Identiquement il y a cette attention de ne pas tomber dans le rétro et la nostalgie. Aux petits accents shoegazer de Moose correspondent ici quelques discrets éléments post-pop, de même que l’un ou l’autre discret arrangements électronique. Les deux formations semblent surtout obnubilées par la volonté d’élaborer quelque chose de féérique et authentique.

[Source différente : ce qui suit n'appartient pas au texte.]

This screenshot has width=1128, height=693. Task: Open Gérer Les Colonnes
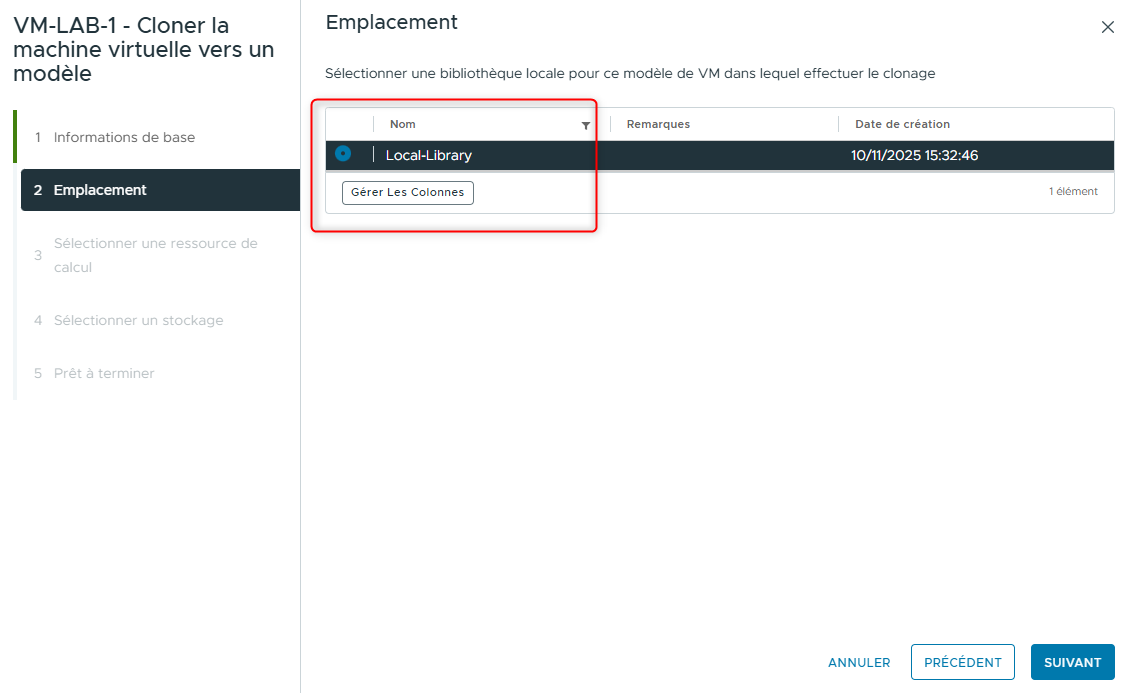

Dans les deux cas, la réussite et totale.
Pour David Bramwell, tête pensante de la formation, il s’agit ici d’un doublet puisque son précédent et premier album avait déjà des allures plus que certaines de chef-d’œuvre. Bizarrement si ce nouveau disque s’appelle ‘Winter Creatures,’, les ambiances seraient mêmes plutôt estivales, baignées d’une douce lumière aux effluves psychédéliques et bucoliques. Un membre de Stereolab vient lui prêter main forte, Simon Johns, à la basse et à la batterie, de même que quelques autres musiciens précieux, à la clarinette, à la trompette, aux chœurs, à l’orgue ou au mellotron.

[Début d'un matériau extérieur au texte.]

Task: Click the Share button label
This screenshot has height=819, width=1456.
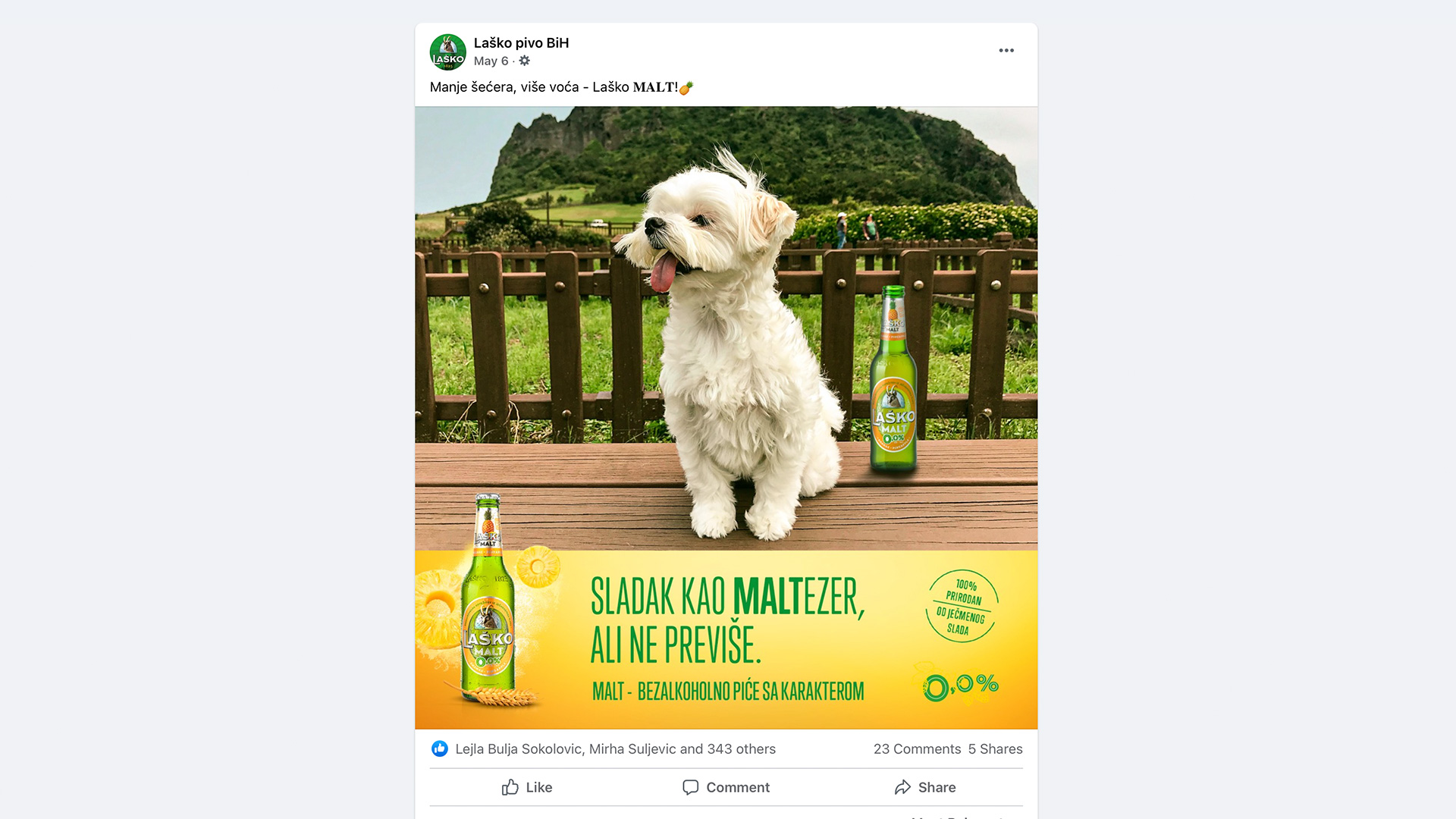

La seule chose qui égalise la grandeur de ce disque, c’est sa discrétion assez peu compréhensible face à sa qualité. Nul doute déjà que l’on puisse y revenir dans dix ou vingt ans, qu’il aura gagné en plus une aura mythique. Mais quel gâchis de voir un talent pareil méconnu ! On a juste peur que David se lasse de ces faibles retours, en même temps on est très heureux de ces bonheurs secrets, de ce paradis originel aux eaux pures et à l’air frais. On se remplit les poumons, on hume les parfums d’une nature pure, toutes narines ouvertes. L’intérieur du livret, estival à souhaits, est à ce titre d’une beauté palpitante, et la photo de David à l’intérieur est l’une de celles dont on se souviendra pour le restant de nos jours.
‘Winter creatures’ est donc un faux album hivernal et la photo de pochette en noir et blanc, minimale, une double tromperie. Pourtant ça ne devrait servir à dissuader personne de se jeter à corps perdu dans ce chef d’œuvre de finesse et de subtilité.

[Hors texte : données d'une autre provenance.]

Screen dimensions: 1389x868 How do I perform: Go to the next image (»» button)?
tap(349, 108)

Ecouter Oddfellows Casino, c’est comme s’enfoncer dans les ruelles d’une villes ancienne une fin d‘après-midi d’été et à force de dérives, arriver dans un quartier reculé aux multiples jardins fleuris, aux petits étangs graciles, se reposer sous l’ombre fraîche d’arbres fruitiers, cueillir quelques prunes et groseilles, puis continuer notre route dans un état de plénitude souriante rare.
Il est absolument terrible et stupéfiant ce disque, le chant de David a comme des vertus hypnotiques, évoque les impressions de flous que le soleil crée lorsqu’il est à son zénith et que des couches d’air fines et de températures différentes se mélangent donnant l’impression d’une magie mystérieuse à l’œuvre. C’est cette même magie sixties ou seventies que Oddfellows Casino nous offre aujourd’hui mais avec une limpidité et une pureté de production belle et bien actuelle. Un disque indispensable.